I have three points
P0=[x0,y0,z0]
P1=[x1,y1,z1]
P2=[x2,y2,z2]
and I want to calculate the normal out of them. What I did is:
normal = cross(P0-P1, P0-P2);
and then I wanted to plot the normal so what I did is,
c = normal + P0 %end position of normal vector
quiver3(P0(1), P0(2), P0(3), c(1), c(2), c(3));
but it didn't work (It looks like there is an angle between the line and the plane. So it is not the normal).
Any suggestions please?
"It has an angle so it is not the normal" . There are two problems.

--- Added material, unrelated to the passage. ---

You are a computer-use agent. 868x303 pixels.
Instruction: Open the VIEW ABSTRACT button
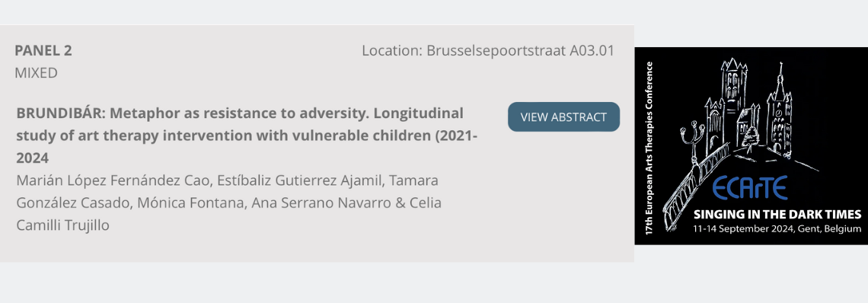tap(563, 117)
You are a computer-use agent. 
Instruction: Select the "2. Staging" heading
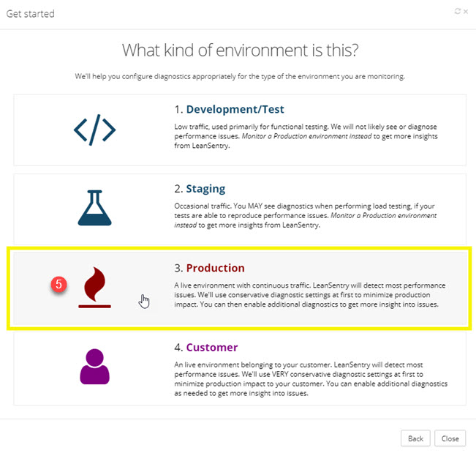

First problem - you misinterpret how the quiver3 command works. The first three elements are the start of the quiver (the back of the arrow), but the next three are not the endpoint (your normal + P0) - they are the direction. So I think you need to change your code to
normal = cross(P0-P1, P0-P2);
normal = normal / norm( normal ); % just to make it unit length
figure
quiver3(P0(1), P0(2), P0(3), normal(1), normal(2), normal(3));
axis equal
You can confirm a vector is normal to your plane by confirming that the dot product is zero:
disp(dot((P0 - P1, normal));
disp(dot((P0 - P2, normal));
You would expect the result to be a "number very close to zero" - rounding error will usually prevent things from being exactly zero (consider any value less than 1e-16 smaller than the length of the vectors to be "zero").